═══ Data ═══
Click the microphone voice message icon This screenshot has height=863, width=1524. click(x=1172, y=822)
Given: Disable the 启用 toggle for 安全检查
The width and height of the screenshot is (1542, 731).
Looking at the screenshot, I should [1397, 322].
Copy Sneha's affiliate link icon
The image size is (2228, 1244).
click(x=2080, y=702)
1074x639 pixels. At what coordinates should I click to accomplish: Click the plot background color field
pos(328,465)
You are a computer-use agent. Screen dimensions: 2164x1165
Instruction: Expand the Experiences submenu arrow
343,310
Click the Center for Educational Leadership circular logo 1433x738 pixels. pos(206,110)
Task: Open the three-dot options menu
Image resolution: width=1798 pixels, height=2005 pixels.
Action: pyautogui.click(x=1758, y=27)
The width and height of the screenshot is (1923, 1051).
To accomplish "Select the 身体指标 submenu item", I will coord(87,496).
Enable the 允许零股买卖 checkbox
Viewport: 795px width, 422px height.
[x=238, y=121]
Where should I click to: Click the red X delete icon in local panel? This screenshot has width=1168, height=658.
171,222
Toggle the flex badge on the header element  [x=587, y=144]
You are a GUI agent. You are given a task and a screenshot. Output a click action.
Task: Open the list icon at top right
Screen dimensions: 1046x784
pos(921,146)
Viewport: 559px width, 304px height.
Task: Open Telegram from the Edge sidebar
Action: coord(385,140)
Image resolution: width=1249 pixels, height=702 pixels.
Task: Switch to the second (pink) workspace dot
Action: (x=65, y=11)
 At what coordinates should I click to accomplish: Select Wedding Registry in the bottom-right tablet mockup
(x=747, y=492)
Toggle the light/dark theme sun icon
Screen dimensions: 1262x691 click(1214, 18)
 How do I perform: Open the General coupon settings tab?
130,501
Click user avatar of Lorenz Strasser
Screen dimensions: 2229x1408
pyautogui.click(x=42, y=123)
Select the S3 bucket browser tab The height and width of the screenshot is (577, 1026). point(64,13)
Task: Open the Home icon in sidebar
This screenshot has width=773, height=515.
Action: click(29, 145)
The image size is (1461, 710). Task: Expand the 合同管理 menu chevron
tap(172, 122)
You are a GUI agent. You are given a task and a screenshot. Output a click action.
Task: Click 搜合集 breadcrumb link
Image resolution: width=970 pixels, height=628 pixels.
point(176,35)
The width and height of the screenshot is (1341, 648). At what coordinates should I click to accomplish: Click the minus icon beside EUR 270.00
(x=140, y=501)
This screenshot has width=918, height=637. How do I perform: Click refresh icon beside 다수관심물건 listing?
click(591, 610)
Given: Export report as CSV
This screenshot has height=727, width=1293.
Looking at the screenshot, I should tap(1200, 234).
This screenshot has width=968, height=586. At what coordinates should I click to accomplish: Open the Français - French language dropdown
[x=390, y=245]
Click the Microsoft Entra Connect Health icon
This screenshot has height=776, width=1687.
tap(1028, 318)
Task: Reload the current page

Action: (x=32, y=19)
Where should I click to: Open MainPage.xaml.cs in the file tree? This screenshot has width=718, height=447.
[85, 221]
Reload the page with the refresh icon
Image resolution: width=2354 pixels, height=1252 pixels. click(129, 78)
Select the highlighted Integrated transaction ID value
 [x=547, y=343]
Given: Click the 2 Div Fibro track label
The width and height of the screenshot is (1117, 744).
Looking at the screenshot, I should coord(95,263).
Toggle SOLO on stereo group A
═══
Assignment ->
Every line from the one containing "Where should I click to: Open" through the last line of the entries must be written out verbatim, and no other line.

Answer for this exercise ->
Where should I click to: Open MainPage.xaml.cs in the file tree? This screenshot has width=718, height=447.
[85, 221]
Reload the page with the refresh icon
Image resolution: width=2354 pixels, height=1252 pixels. click(129, 78)
Select the highlighted Integrated transaction ID value
 [x=547, y=343]
Given: Click the 2 Div Fibro track label
The width and height of the screenshot is (1117, 744).
Looking at the screenshot, I should coord(95,263).
Toggle SOLO on stereo group A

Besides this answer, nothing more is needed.